Posted on Crosscut.com: 24 Jul 2012 — By John Stang — A panel is looking at how to respond to a new threat to the state’s shellfish.

largeoyster

Hstender/Flickr A large oyster at Dabob Bay.

 A big question mark stands over Washington’s efforts to deal with ocean acidification is money: How much will be needed and where it will come from?

A state panel, the first of its kind in the nation, discussed a wide range of draft recommendations Friday (July 20) at the University of Washington. Gov. Chris Gregoire appointed the panel —a collection of scientists, shellfish industry officials, and federal and state government representatives — to recommend how Washington can tackle ocean acidification along its coasts. This is the first state effort of its kind in the nation.
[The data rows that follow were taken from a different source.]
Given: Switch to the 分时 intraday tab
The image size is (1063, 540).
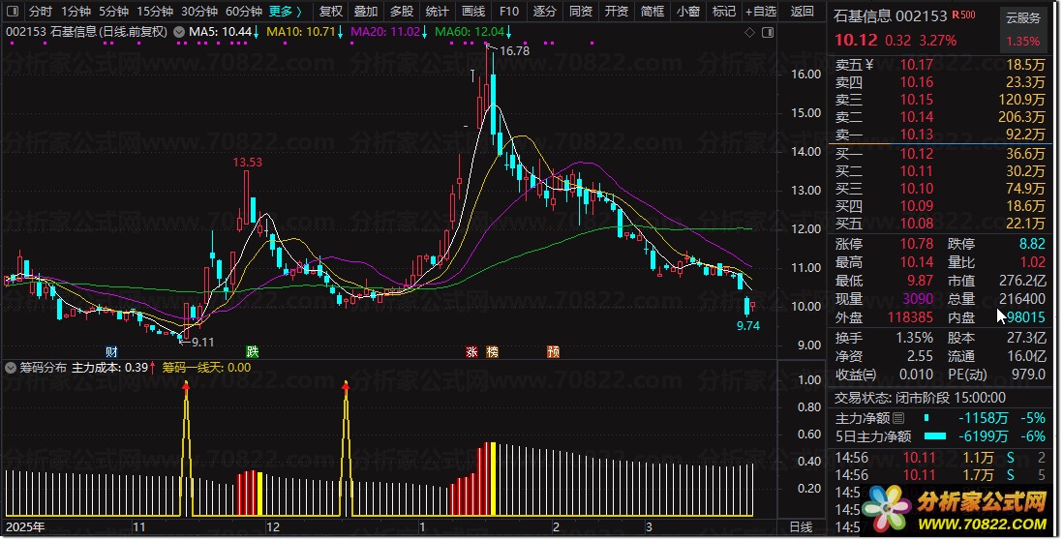Looking at the screenshot, I should 40,12.
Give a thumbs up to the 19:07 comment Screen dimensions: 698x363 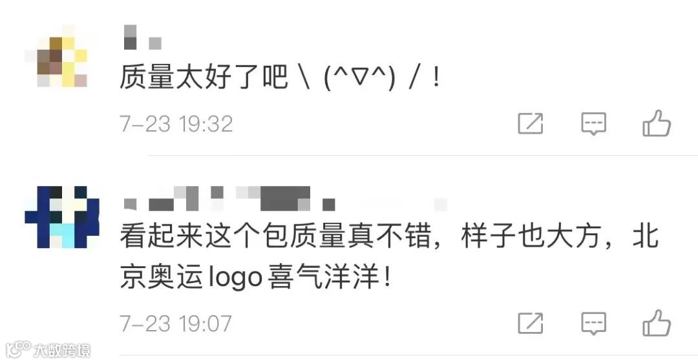[x=657, y=323]
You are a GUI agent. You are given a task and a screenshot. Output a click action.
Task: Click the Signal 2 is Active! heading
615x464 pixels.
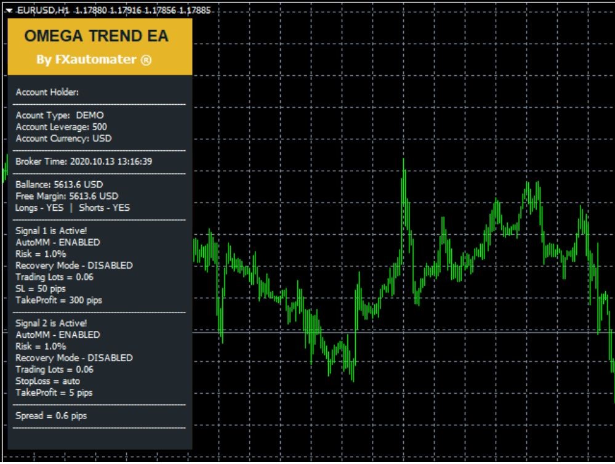[x=51, y=323]
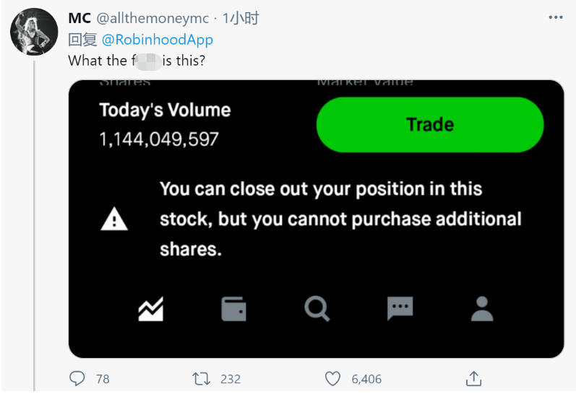Go to the account person icon

(481, 309)
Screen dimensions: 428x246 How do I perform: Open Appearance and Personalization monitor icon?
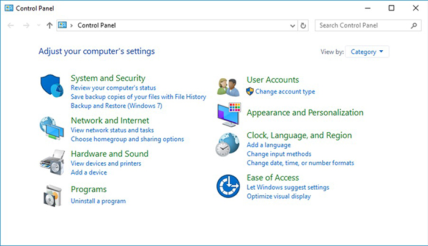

Because of the rising levels of acidity, tiny oyster shells in Washington’s Dabob Bay and in Oregon’s Netarts Bay are crumbling faster than they can grow back. A drop on the water’s pH is being pinpointed as the culprit for endangering the Northwest’s $270 million shellfish industry.

PH measures the acidity or alkalinity of a fluid on a 14-point scale. The lower the number, the more acidic the liquid is. Distilled water is considered “neutral”; sea water is normally 8.1 to 8.2, which is on the alkaline side. Orange juice’s pH is 3; battery acid’s pH is close to a one. Shellfish survives in a narrow pH spectrum. At 100 feet deep, some Dabob Bay water has sometimes been measured at a pH of 7.5.

Gregoire’s  panel is scheduled to present its fix-it recommendations to her on Oct. 1. Those recommendations will be general ones with plenty of details that will have to be later hashed out.

That includes beginning to get a handle on the funding needs, but probably not in detail, said Jay Manning and Bill Ruckelhaus, the panel’s chairmen. Manning is Gregoire’s former chief of staff. Ruckelhaus was the federal Environmental Protetcion Agency’s first chief in 1970 and is advisory board chairman of The William D. Ruckelshaus Center at the University of Washington and Washington State University. (Disclosure: Ruckelshaus is also a member of Crosscut’s board.)

“We’ll probably have qualitative discussions about our best guesses to the costs,” Manning said.